Epigenetic Patterns of Xylanibacter ruminicola in Bovine Rumen Across Seasons and Pregnancy

Ruminants obtain nutrients through the microbial fermentation of plant material in the rumen. Xylanibacter ruminicola is a highly abundant bacterial species in the rumen. During fermentation, X. ruminicola utilizes diverse carbohydrates from plant materials to synthesize propionate, a volatile fatty acid providing energy to ruminants. However, variation in pasture quality (e.g, nutrient and fibre content) across seasons and host pregnancy status can alter the rumen microenvironment, potentially affecting microbial activity. Bacteria in culture display distinct methylation (a reversible epigenetic modification capable of gene regulation) changes in response to the growth environment. We hypothesized that the changes to the rumen environment would affect the DNA methylation patterns within the X. ruminicola genome. Rumen fluid from 37 female Brahman cattle (17 pregnant) were sampled across four seasons.

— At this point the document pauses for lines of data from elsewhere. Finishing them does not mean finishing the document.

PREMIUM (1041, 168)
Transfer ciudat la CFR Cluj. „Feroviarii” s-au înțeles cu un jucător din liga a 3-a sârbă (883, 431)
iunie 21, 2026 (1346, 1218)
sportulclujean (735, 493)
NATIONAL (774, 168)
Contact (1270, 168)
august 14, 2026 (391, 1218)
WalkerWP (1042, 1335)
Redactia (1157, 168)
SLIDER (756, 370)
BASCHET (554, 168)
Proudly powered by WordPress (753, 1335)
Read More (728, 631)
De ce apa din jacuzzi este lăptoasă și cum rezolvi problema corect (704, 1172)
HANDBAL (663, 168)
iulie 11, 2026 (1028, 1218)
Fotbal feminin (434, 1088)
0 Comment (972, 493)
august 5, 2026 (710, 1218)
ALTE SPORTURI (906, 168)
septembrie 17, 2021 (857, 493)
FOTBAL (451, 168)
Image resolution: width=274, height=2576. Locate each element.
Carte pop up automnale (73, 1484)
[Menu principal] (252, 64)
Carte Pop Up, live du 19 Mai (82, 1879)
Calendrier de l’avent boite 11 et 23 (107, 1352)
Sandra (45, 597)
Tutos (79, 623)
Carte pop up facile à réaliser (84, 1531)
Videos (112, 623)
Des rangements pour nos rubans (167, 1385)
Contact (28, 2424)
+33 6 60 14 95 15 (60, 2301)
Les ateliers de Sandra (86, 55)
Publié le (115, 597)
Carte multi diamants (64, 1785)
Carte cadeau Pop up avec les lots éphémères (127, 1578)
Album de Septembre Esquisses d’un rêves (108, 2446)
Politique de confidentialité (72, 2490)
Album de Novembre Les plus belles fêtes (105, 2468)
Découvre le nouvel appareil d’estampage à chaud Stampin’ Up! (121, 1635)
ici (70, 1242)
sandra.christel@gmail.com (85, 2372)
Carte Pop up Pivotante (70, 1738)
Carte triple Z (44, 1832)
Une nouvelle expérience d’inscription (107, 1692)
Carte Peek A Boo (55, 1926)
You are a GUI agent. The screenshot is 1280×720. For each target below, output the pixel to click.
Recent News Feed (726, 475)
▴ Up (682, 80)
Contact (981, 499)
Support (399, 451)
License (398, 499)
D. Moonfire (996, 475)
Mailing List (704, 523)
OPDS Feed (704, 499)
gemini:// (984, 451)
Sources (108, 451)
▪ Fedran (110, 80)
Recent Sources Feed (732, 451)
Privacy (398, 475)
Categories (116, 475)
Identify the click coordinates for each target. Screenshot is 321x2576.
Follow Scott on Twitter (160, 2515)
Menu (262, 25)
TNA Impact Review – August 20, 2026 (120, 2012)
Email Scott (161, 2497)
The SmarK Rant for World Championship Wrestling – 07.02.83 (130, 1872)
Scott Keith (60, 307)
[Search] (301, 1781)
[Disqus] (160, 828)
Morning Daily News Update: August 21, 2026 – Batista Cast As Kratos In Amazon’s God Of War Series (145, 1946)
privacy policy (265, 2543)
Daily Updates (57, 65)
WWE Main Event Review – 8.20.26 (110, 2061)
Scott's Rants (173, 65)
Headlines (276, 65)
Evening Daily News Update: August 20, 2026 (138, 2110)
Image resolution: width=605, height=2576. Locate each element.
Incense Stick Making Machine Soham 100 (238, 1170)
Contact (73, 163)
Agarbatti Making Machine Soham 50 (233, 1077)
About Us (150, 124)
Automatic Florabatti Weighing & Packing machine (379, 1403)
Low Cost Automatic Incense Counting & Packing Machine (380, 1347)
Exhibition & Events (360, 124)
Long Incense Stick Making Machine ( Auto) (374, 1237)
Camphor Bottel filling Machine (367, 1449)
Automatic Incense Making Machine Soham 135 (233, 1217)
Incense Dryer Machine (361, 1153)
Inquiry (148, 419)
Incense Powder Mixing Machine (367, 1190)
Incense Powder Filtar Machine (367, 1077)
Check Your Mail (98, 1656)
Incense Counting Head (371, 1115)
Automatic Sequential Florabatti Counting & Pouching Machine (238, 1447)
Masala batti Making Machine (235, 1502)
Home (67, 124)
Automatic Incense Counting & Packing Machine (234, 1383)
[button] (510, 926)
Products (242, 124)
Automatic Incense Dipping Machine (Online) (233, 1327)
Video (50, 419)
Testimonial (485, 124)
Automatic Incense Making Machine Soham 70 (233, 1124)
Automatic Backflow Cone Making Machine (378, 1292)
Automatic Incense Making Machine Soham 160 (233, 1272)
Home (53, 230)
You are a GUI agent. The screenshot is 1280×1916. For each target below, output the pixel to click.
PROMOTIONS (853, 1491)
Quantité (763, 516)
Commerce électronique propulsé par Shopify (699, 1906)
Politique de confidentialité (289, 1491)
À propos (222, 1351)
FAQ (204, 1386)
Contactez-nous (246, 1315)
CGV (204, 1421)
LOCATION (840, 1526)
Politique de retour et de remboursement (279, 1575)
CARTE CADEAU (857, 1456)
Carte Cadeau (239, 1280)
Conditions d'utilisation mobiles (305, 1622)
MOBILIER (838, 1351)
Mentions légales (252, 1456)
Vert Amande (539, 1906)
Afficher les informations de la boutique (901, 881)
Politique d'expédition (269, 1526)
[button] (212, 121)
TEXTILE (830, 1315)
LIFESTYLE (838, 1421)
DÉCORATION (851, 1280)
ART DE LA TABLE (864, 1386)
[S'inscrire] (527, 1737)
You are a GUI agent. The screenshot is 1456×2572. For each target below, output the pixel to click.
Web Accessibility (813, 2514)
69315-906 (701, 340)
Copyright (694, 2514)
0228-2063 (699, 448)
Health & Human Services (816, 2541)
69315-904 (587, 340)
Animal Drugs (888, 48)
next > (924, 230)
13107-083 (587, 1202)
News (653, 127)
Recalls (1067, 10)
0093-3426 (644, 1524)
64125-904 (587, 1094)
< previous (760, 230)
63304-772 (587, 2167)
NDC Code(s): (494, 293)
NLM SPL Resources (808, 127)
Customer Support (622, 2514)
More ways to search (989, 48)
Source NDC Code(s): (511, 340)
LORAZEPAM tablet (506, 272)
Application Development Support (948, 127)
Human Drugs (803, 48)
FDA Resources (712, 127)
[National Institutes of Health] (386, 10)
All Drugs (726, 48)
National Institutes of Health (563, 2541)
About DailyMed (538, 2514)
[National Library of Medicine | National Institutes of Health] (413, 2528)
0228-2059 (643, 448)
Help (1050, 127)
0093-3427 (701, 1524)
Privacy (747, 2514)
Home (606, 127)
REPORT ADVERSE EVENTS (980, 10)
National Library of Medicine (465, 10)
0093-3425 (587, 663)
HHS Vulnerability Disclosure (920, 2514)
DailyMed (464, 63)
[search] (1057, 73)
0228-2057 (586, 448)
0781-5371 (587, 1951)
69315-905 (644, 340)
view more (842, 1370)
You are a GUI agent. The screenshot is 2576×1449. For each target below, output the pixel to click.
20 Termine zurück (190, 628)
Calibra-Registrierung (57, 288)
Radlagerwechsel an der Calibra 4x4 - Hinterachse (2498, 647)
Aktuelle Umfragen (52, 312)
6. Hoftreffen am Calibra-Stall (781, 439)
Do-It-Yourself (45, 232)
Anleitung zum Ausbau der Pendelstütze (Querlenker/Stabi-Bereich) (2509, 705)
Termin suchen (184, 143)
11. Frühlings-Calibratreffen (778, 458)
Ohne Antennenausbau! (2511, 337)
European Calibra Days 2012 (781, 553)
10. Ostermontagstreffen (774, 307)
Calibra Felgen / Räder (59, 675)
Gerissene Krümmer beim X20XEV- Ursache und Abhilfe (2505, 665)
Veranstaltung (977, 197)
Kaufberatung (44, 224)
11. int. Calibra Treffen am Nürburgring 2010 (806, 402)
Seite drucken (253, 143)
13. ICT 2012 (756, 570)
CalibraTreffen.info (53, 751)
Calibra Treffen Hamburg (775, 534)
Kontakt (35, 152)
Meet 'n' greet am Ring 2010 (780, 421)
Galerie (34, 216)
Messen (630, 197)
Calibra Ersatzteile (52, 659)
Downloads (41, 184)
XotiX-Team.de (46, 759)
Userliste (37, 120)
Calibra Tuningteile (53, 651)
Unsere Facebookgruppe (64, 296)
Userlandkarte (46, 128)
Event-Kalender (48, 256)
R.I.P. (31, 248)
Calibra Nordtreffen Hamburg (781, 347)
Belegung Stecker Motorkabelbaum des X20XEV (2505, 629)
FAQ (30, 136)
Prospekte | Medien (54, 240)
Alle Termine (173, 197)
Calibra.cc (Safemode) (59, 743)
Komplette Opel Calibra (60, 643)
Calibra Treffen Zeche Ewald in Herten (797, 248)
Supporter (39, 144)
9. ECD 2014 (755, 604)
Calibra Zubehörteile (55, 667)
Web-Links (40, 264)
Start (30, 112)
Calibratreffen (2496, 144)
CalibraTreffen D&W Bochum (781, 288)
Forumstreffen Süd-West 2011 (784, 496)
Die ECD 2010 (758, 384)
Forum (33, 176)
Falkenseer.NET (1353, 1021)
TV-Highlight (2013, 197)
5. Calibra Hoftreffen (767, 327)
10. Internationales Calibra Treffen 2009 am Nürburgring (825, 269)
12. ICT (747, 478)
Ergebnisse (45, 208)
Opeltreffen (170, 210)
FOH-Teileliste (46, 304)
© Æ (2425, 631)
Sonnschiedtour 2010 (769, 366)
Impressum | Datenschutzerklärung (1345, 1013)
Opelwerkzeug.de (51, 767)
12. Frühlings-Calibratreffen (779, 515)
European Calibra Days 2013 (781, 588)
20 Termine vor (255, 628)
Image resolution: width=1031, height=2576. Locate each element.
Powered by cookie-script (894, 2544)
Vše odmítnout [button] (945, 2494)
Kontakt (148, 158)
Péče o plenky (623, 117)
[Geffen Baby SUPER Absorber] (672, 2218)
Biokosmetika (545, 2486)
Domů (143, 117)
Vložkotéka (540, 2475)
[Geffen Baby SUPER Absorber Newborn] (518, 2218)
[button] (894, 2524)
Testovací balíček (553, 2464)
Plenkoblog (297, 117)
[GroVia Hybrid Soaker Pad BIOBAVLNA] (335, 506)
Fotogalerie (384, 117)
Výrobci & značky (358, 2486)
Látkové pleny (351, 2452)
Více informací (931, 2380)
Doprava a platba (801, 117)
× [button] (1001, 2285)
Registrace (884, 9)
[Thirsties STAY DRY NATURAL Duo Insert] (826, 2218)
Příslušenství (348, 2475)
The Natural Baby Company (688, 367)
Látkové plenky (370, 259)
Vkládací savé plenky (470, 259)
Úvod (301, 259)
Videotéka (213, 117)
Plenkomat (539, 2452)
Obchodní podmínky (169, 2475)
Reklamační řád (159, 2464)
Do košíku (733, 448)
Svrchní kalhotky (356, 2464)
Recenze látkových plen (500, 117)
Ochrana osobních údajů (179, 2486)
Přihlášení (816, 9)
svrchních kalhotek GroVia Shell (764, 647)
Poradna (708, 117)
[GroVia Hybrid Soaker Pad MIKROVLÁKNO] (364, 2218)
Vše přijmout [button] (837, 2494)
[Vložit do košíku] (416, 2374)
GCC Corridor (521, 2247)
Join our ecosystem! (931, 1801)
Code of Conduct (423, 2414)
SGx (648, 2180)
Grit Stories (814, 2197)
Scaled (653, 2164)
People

DNA methylation profiles (N6-methyladenine, N4-methylcytosine, and 5-methylcytosine) of X. ruminicola across seasons (varying pasture quality) and pregnancy statuses characterized using Oxford Nanopore sequencing. After correcting for relative abundance, DNA methylation levels within the coding DNA sequences of several X. ruminicola genes differed between seasons and pregnancy status. Most of these genes were classified as ExbD/TolR family proteins and related to the protein transport process. Our study demonstrates that the DNA methylation profiles of rumen X. ruminicola genes vary with host environment factors. These results provide insight into the role of bacterial DNA methylation in mediating interactions between bacteria and their environments.